Amyotrophie spinale : un premier exosquelette conçu pour les enfants
C'est un bel exploit qui devrait redonner de l'espoir aux enfants handicapés moteurs. En Espagne, le Conseil supérieur de la recherche scientifique (CSIC) et la société Marsi Bionics, une start-up spécialisée dans l'élaboration d'exosquelettes pédiatriques, ont en effet réussi à développer un exosquelette motorisé dernier cri, spécifiquement destiné aux enfants atteints d'amyotrophie spinale. L'objectif : les aider à marcher, et parfois pour la première fois, mais aussi leur éviter de développer des complications telles que l'ostéoporose, la scoliose ou la sclérose.
Destiné aux enfants âgés de 3 à 14 ans, le dispositif a été conçu pour la prise en charge du type 2 de cette maladie d'origine génétique, due à la dégénérescence des motoneurones, des cellules nerveuses qui stimulent et commandent les muscles.
Le type 2 de l'amyotrophie spinale est diagnostiqué entre les 7 à 18 premiers mois de vie l'enfant. Ceux qui en sont atteints ne sont pas aptes à marcher en raison de leur faiblesse musculaire et l'espérance de vie est sérieusement affectée par cette absence de mobilité.
Un des défis pour cet exosquelette était de lui donner la faculté d'adaptation aux changements neuromusculaires associés à la maladie au fil du temps.

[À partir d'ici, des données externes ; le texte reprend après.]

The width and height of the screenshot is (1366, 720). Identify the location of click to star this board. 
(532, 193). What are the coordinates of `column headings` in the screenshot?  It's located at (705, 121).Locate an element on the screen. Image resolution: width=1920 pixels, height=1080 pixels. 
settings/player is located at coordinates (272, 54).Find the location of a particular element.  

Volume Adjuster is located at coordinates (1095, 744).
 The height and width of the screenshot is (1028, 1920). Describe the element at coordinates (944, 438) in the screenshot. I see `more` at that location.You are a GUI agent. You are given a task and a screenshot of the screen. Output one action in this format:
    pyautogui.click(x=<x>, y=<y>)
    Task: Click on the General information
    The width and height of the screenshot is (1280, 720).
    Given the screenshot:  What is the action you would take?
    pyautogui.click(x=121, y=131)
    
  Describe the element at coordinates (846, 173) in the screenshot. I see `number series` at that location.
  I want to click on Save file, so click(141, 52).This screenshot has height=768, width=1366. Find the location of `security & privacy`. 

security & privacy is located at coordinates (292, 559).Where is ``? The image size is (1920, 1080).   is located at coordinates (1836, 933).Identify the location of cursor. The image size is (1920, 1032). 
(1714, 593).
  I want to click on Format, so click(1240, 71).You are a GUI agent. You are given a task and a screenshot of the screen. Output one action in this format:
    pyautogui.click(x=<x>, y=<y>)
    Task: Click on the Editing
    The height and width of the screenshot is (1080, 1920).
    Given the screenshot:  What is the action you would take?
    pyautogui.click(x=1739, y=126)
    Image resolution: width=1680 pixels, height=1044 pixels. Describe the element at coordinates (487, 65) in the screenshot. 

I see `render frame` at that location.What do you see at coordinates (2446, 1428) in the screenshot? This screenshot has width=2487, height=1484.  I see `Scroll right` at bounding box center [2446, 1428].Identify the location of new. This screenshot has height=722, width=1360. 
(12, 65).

Un défi relevé puisque l'appareil est capable de varier automatiquement la rigidité de sa fixation en fonction de l'état du patient.
Tout en aluminium et en titane et d'un poids global de 12 kg, il est composé d'un corset constitué de tiges longues de soutien, ou orthèses, qui sont ajustées pour tenir autour des jambes et du torse de l'enfant. Dix électromoteurs (cinq pour chaque jambe), placés dans les articulations, imitent les muscles humains et donnent à l'enfant la force nécessaire pour se tenir debout et marcher. Enfin, une série de capteurs, un indicateur de mouvement et de positionnement, une batterie capable de fonctionner cinq heures d'affilée et une manette intégrée complètent le système.
Ultrasophistiqué et d'ores et déjà breveté, le nouveau dispositif est actuellement en phase préclinique. Il sera prochainement utilisé à plus grande échelle, en physiothérapie, dans des hôpitaux madrilènes et barcelonais pour éviter les effets secondaires associés à la perte de la mobilité. Ses concepteurs comptent le modifier à l'avenir afin d'aider les enfants souffrant d'autres incapacités motrices.